Saturday 29 May 2021

Finding You (2021) - Movie Review

Sometimes, my habit of keeping track of names attached to movies gets me interested in new releases for all the wrong reasons. Much like with Fatale, The Unholy, and Kidnapped, I gravitated towards this Ireland-set romantic comedy not because of its cast, or its setting, or any of its actual content, but rather because I’m familiar with one of the filmmakers for something… infamous, let’s say. And in the case of Finding You, we have director Brian Baugh, who those with a hate-boner for PureFlix (let’s not be too hypocritical about such things, *ahem*) might remember from I’m Not Ashamed, a religious film about the Columbine school shooting that treated the subject matter with the nuance of a monster truck at a divorce hearing. I won’t say I was expecting more ‘God vs. those darn vidya gammers’, but I won’t say that primed me for good things either.

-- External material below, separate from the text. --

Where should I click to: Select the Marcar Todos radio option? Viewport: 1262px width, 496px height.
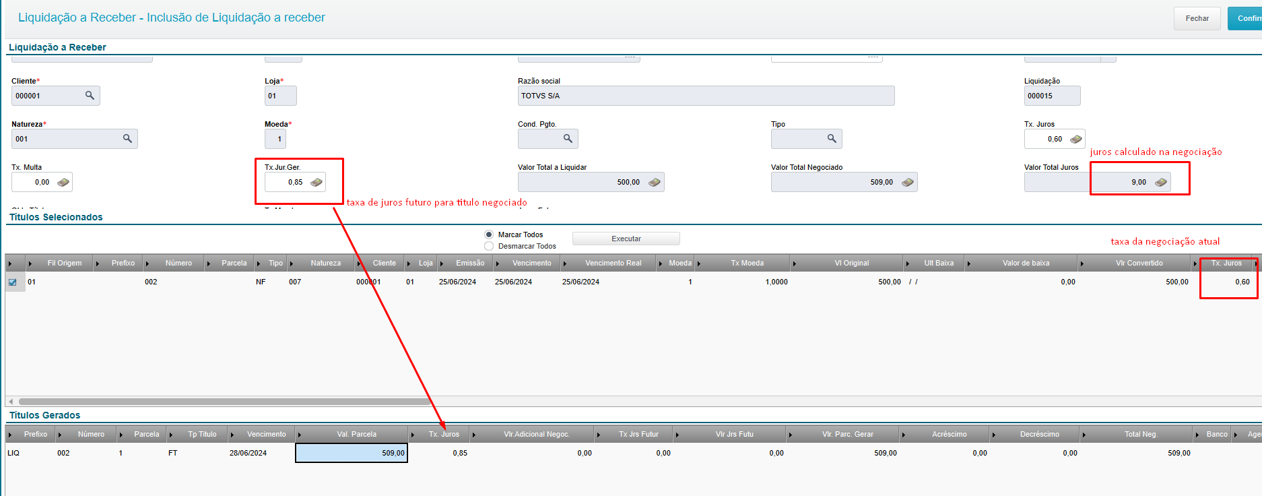click(x=489, y=235)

And in a way, this has a fair bit in common with I’m Not Ashamed, at least in terms of structure. See, that film was mainly focused on one of the victims of the shooting, but it also involved a lot of other shit that didn’t really need to be there (especially with how leaden a hefty amount of the dialogue turned out, in typical PureFlix fashion). Finding You has the same issue. It starts out with violinist Finley (Rose Reid) taking a semester abroad in a small Irish town, but there’s quite a few subplots bordering that one idea.

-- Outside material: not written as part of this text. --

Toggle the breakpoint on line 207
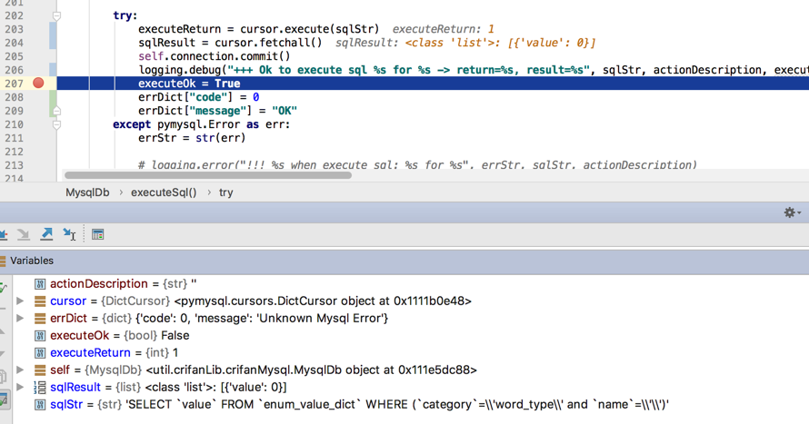The image size is (809, 424). (38, 84)
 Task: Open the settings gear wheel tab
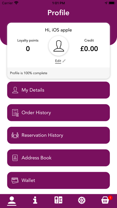pyautogui.click(x=81, y=200)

There’s also the inclusion of young movie star Beckett (Jedidiah Goodacre, easily the most Amish-sounding name I’ve ever encountered in these reviews) filming a movie nearby, the resulting romance, the bed-and-breakfast they both stay at by sheer coincidence (I’ll refrain from using that word again, lest I use it to describe every plot development here), Vanessa Redgrave as a crotchety old woman that everyone in the town hates for… reasons, showbiz drama surrounding Beckett’s public life, an old drunk who plays a mean fiddle, Finley going on a graveyard scavenger hunt using her brother’s drawings, etc.

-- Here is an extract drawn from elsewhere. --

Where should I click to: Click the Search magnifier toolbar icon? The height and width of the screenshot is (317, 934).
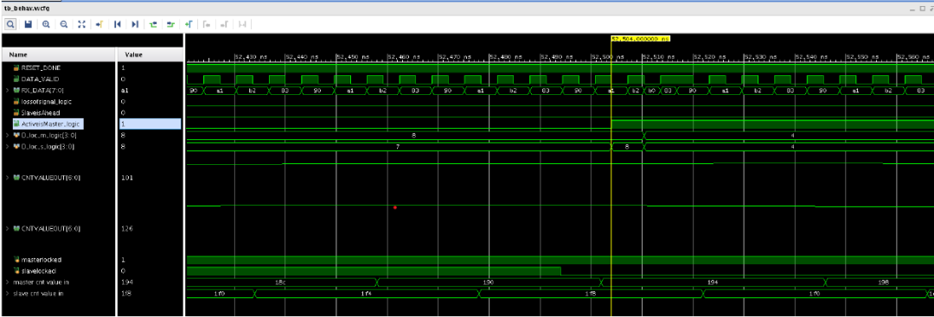click(10, 24)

It’s a two-hour film that certainly feels like it, but oddly enough, that didn’t end up rubbing against my pre-established short attention span for such things. It’s more that the film is packed to the gills, and it feels like a lot of trimming could have been done to make the dramatic moments ring through a bit clearer, but it isn’t actively dull to sit through in the moment. It’s quite cheesy in places, but like the scenes showing the film-within-a-film that Beckett is starring in, quite a bit of that is deliberate (right down to the Asylum-level effects work on the dragons therein). How deliberate, though, is up for debate, given the repeated line of “things aren’t always as they appear”, in a film where the opposite couldn’t possibly be more apt.

But again, I have no real hate for this thing. As much as their chemistry is rocky in a lot of places, I liked the two main leads, the scenes set in the town pub were welcoming as they should be, and for as Macaulay Culkin as Beckett’s professional arrangements are, I kinda dug the comparisons made between small town and Tinsel Town when it comes to rumours and public perception dictating how people are treated. Even with everything that’s happened over the last five years, the degree to which I got into the depiction of Beckett’s behind the scenes drama was rather unexpected. Shame the same can’t be said for the third-act break-up, as this has a particularly egregious example.

It’s a bit of an Irish stew of a film, but credit to the makers for giving a damn about what went into it and how smoothly it goes down. There’s nothing groundbreaking here as far as ‘big fish in a small pond’ storytelling, but for a relatively low-key tourist flick, it’s very pleasant and didn’t drag at any point, even with the overstuffed narrative on display. I wouldn’t say this is worth seeking out, but if it pops up on streaming at some point in the future, it’s a decent serving of scenic comfort food.